Water relief from power bills
At the edge of almost a kilometer stretch of irrigation canal in the interior part of Barangay (village) San Vicente in Baao town, Camarines Sur province, the water drops 3.5 meters, which the village council was able to harness into electricity to light the streets and its session hall.
San Vicente, one of the 30 villages of Baao, is 33 kilometers away from Naga City and has a population of around 5,000. It receives a yearly average of P2 million in internal revenue allotment share in one year, according to its chair, Benjamin B. Blanquera.
Monthly savings of P8,000 from the power bills allow the barangay to enhance its peace and order situation because more areas are lighted, Blanquera said.

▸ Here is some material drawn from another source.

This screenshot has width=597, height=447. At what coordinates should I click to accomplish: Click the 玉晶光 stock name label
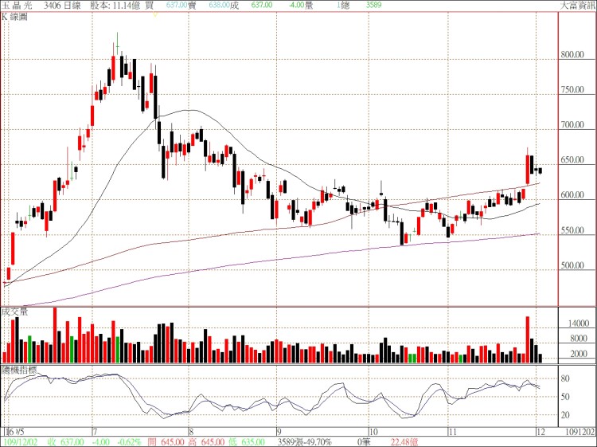pyautogui.click(x=16, y=5)
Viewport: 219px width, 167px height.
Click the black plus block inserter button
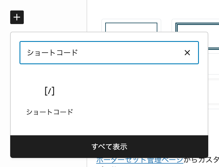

A graduate of electrical engineering, Blanquera had been figuring out since 1991 the possible use of irrigation water to produce electricity when the concept of renewable power sources caught his fancy while reading brochures and catalogues.
As he observed the flow of irrigation water in the village, it occurred to him that the force from a 3.5-meter drop at the edge of the canal could run a turbine to produce power.
Blanquera, 47, said he experimented floating his slippers on the flowing water to estimate the power it could generate by computing the time lapse. He found that the water could generate more than 100 kilovolt-amperes (kVA).
He invited technical people from the Department of Energy to validate his claim. They came up with almost the same output of electricity he had calculated, he said.
Years back, he had proposed to the municipal council the installation of a mini hydropower plant in that area. It did not gain support until he was elected village chief in 2007, he said.
In 2009, San Vicente officials decided to push through with the project and allot funds every year for its construction. It became operational in December 2011.
The mini hydro plant is composed of a diversion canal that feeds water to three one-foot diameter pipes, to run the turbine.
Blanquera said the barangay council had spent P300,000 for the hydro plant that could light 450 20-watt bulbs to produce 9 kVA electricity out of the potential 100 kVA.
Its savings from the plant operations for the past two years were spent to put up more streetlights. From 50, San Vicente now has 120 streetlights.
“The savings from the bills for the streetlights are being allotted for a new project which is to generate potable water for the village,” Blanquera said.
A kagawad (local watchman) with an honorarium of P1,000 every month has been assigned as plant caretaker.
Blanquera said the streetlights were still on “standby connection” to the Camarines Sur III Electric Cooperative (Casureco III) grid “in case the power of the irrigation water becomes lower than the expected output of generating electricity.”